Parshas Tzav - Passover Edition (5773)
One of the greatest miracles in history that we commemorate on the holiday of Passover is Kerias Yam Suf, the Splitting of the Sea.
In describing this miraculous event, the Torah tells us that the waters split and the Children of Israel came “within the sea on dry land” (see Exodus 14:22). A few verses later (in verse 29), the Torah writes that all the Egyptians drowned in the sea yet the Children of Israel came “on dry land within the sea”.

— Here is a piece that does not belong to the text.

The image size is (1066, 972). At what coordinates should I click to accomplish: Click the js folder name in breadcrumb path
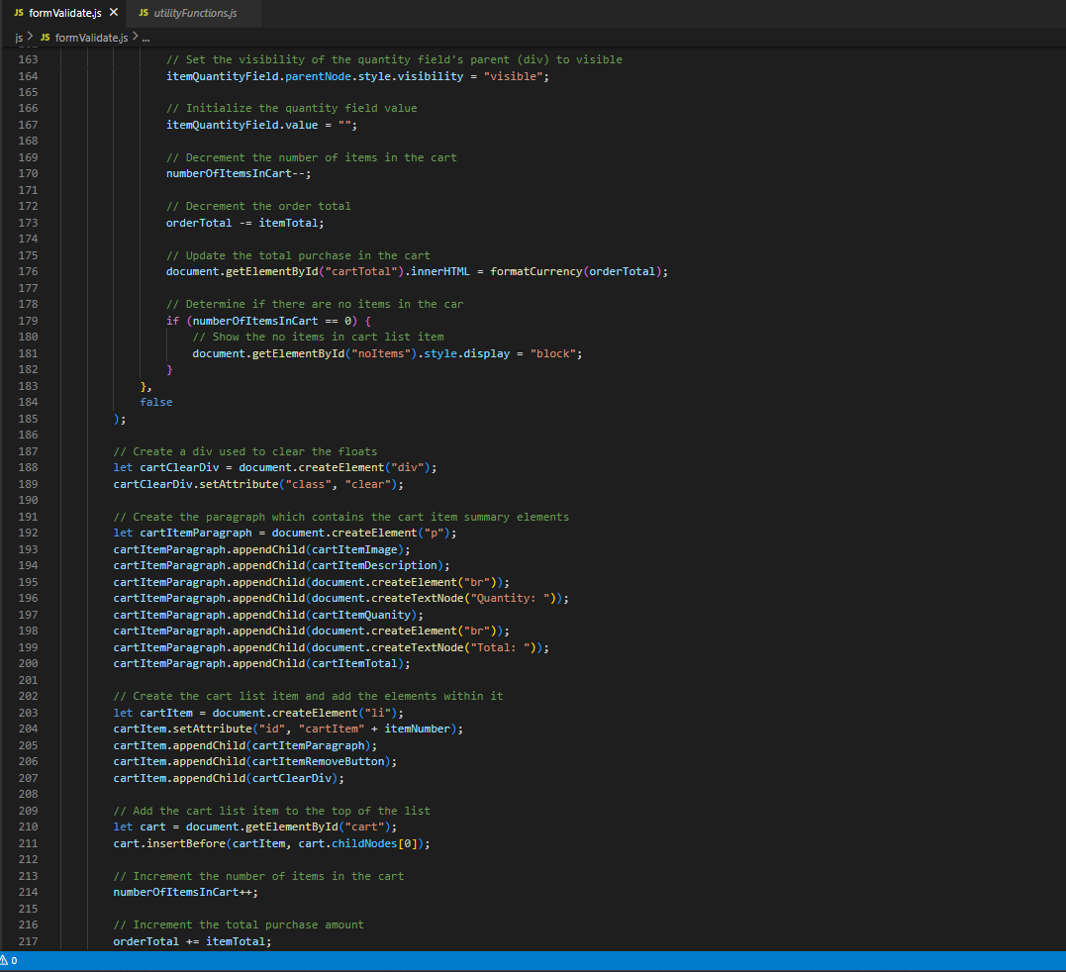tap(17, 37)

The Bible commentators point out some difficulties with the text. First, why does the Torah repeat itself? Prior to the drowning of the Egyptians, the Torah writes that the Children of Israel came within the sea on dry land. Afterwards, when the Egyptians were no longer a threat, the Torah reiterates that the people came on dry land within the sea. Is this second verse necessary, once the Torah had already stated the same thing earlier?

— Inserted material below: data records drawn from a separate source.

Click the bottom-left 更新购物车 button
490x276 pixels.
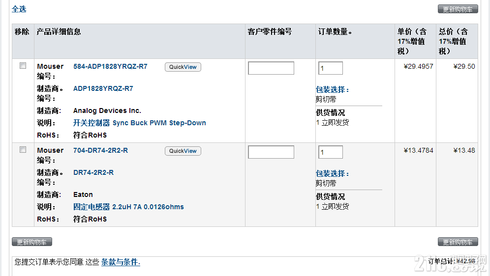(x=32, y=242)
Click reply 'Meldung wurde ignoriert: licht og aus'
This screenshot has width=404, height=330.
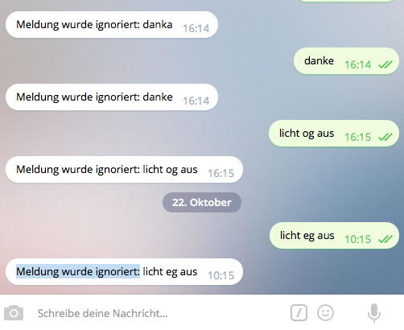coord(124,170)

Furthermore, the Torah seems to reverse the order from “within the sea on dry land” in the first verse to “on dry land within the sea” only a few verses later?
We can answer these questions with the help of a short story:
At the end of his long and productive life, the famous Polish sculptor, Jan Krakowski, decided to give a gift to his beloved city Warsaw. He told the mayor that he was planning to sculpt a magnificent horse which he would like to have placed in the park in the center of the city. The mayor was overjoyed at the thought of such a gift, and gave the celebrated sculptor the green light. Krakowski worked on the horse for two full years until his masterpiece was finished. He called the mayor to notify him that the horse was ready. The mayor sent workers who transported the horse to the city park. Krakowski and the mayor sat down at a nearby café to watch the reaction of the people as they would see his beautiful horse. However, to the great dismay and horror of the mayor and the sculptor, everyone just walked right past the resplendent sculpture without even noticing it! Krakowski was heartbroken. How is it possible, he wondered, that people could fail to notice his beautiful sculpture? Then the mayor jumped up and said, “I figured it out! I know why everyone is ignoring your amazing handiwork. You see, your horse is so lifelike that it looks like a real, live horse…. and nobody in Warsaw stops to look at a horse! What you need to do is to split the horse in half – so that the people will know that it isn’t just some live horse - and then watch what happens.” Krakowski took the mayor’s advice and split the horse in two. Sure enough, within seconds everyone at the city park took notice of Krakowski’s magnificently sculptured horse and it was the talk of the town.
G-d, a sculptor infinitely greater than Krakowski, sculpted and created a most beautiful world for us to look at and live in and enjoy. Yet we often walk right by His magnificent handiwork, without noticing how amazing it truly is. We take G-d’s miraculous creation – this world full of beautiful mountains and seas and oceans and plant life and animals etc. - for granted, as if it is just part of “nature” and has always been there.
So, for one time in history, G-d decided to split the sea – one of His beautiful “pieces of art” - into two, just to “get noticed”. When the entire world heard about the miraculous Splitting of the Sea it became the “talk of the town”. Yet, the point of the miracle was that everyone should realize that even when it is not split, the sea is G-d’s handiwork, and that the entire universe and everything in it was all created by G-d just for us to enjoy.
With this we can now understand the verses quoted earlier. When the Jewish people first went into the sea to escape from the Egyptians, they came “within the sea on dry land”, i.e. they entered into the water and it miraculously split for them and became dry land. But after witnessing this amazing miracle that G-d did for them, they came to the realization that at all times, even when they are “on dry land” and not being chased by their enemies, they are really “within the sea”, i.e. that only because G-d decided when he created the world to part the seas and make dry land, are we even able to survive at all.
This teaches us a fundamental tenet of Judaism – and one of the many lessons of the Passover story. There is really no difference at all between miracles and “nature”. According to the Torah, nature is just a miracle that G-d put into place at the beginning of Creation. The sea itself is a great miracle, even when it’s not splitting. And all the many miracles that we commemorate on the holiday of Passover are really there to remind us that G-d is with us – and makes miracles for us – every single minute of our lives.